Bajo los Austrias, su consumo era muy apreciado y popular entre las gentes. Las autoridades municipales, también atentas a sus ingresos, tomaron cartas en el asunto para asegurar su suministro.
A comienzos del siglo XVII, Requena disponía de dos pozos de nieve, de gran utilidad sanitaria. Estaban en manos de particulares, que seguramente lograrían buenos provechos, y el 10 de diciembre de 1637 el municipio compró uno de aquéllos, en las Peñas de San Sebastián, a Antonio García Herrero por 2.100 reales. La suma se satisfaría en dos plazos por San Fernando (30 de mayo) y San Andrés (30 de noviembre) del siguiente año.
El dinero se pagó con retraso, pues el estado de cuentas del erario municipal era precario. Los rigores de la Pequeña Edad de Hielo, un complejo periodo que se extendió desde el siglo XIV a bien entrado el XIX, ayudaron a llenar los pozos de nieve de muchas localidades. El 17 de junio de 1687 se pudo abastecer el pozo de las Peñas con los hielos de la villa.
No siempre era sencillo lograrlo, pues durante aquella Edad también se dieron episodios más cálidos. Joaquín de Villalba, en su Epidemiología española de 1802, recogió la opinión de diversos médicos del XVII que atribuyeron la virulencia de las enfermedades al desorden de las estaciones, a veranos desabridos e inviernos benignos en exceso. Templar los ardores de la estación cálida principiada en abril no fue sencillo, pues, ni barato. Pedro Fernández invirtió 180 reales el 14 de febrero de 1686 para llenarlo previsoramente.
Al no disponerse siempre de la cantidad deseada de agua de nieve, se quiso acondicionar el pozo del pico del Tejo, cumpliendo los debidos requisitos para su recogida, conservación y despacho. Como en otras ocasiones, el municipio creó una comisión técnica para informar. El albañil Vicente Montoliu acompañó a Francisco Berlanga, que emitieron dictamen el 14 de enero de 1686. Toda la obra ascendería a la friolera de 5.500 reales o 500 ducados, casi una anualidad de los ingresos de los propios y arbitrios municipales, entonces en horas bajas y penalizados con la devaluación monetaria.
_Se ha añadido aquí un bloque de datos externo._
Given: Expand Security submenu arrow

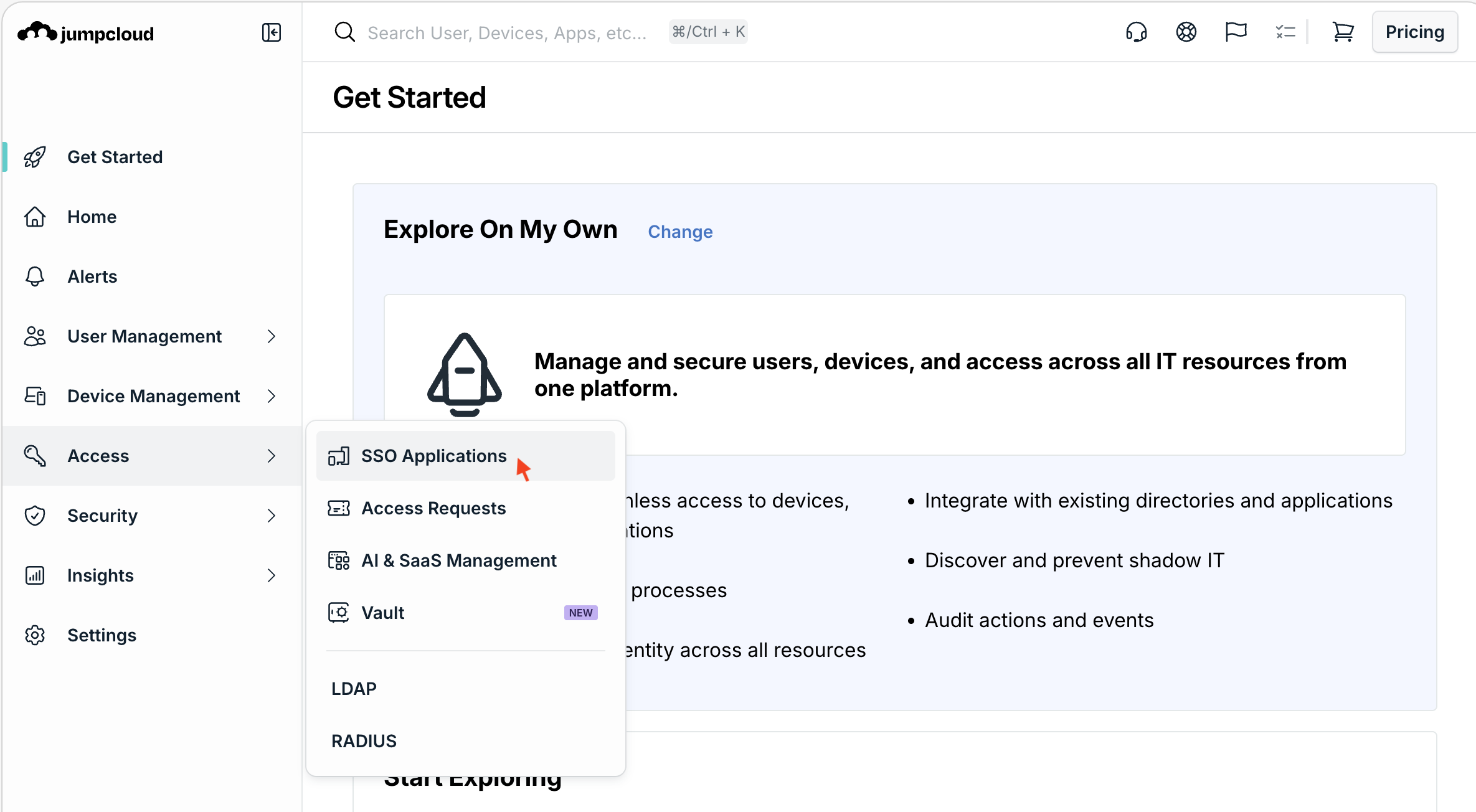Looking at the screenshot, I should (272, 516).
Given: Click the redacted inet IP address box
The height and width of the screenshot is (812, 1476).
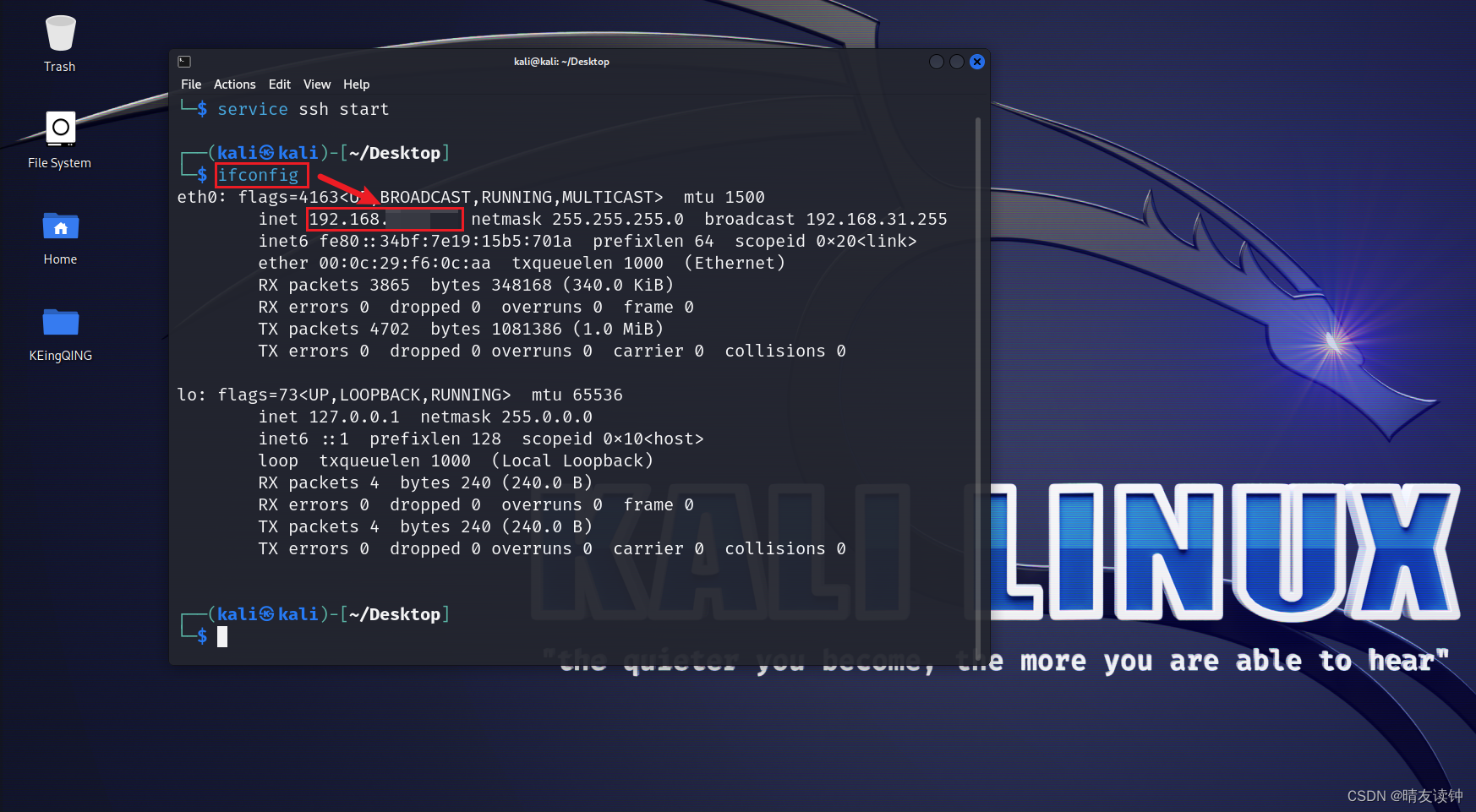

En vistas de las circunstancias, se tuvo que conformar el vecindario con el pozo de las Peñas. Consciente de la oportunidad y del negocio, el avispado Francisco Peralta Andaluz ofreció el 22 de mayo de 1686 unos 1.650 reales anuales por su arrendamiento. La cantidad era superior a la posteriormente ofrecida por otros postores del siglo siguiente. El arrendatario se comprometería a mantener el pozo en buenas condiciones y a pagar impuestos como el quinto real sobre los hielos. De su personal auxiliar nada se nos transmite.
Hasta que finalizara octubre, el punto final de la estación cálida extendida, Francisco tenía el permiso de vender cada libra a dos cuartos u ocho maravedíes, sin distingos de vecinos y forasteros. En décadas posteriores, se exigiría la mitad a los primeros. En 1686, se pensó que más de un forastero se acercaría a Requena a abastecerse. El municipio no solamente se preocupó por la salud del vecindario, sino también por el restablecimiento de su erario, aquejado por la dolencia de las deudas. Por desgracia, el agua de nieve pudo calmarla poco.
Bibliografía.
CAPEL, Horacio, “Una actividad desaparecida de las montañas mediterráneas: el comercio de la nieve”, Revista de geografía, 4, 1970, pp. 5-42.
GALÁN, Víctor Manuel, Requena bajo los Austrias, Requena, 2017.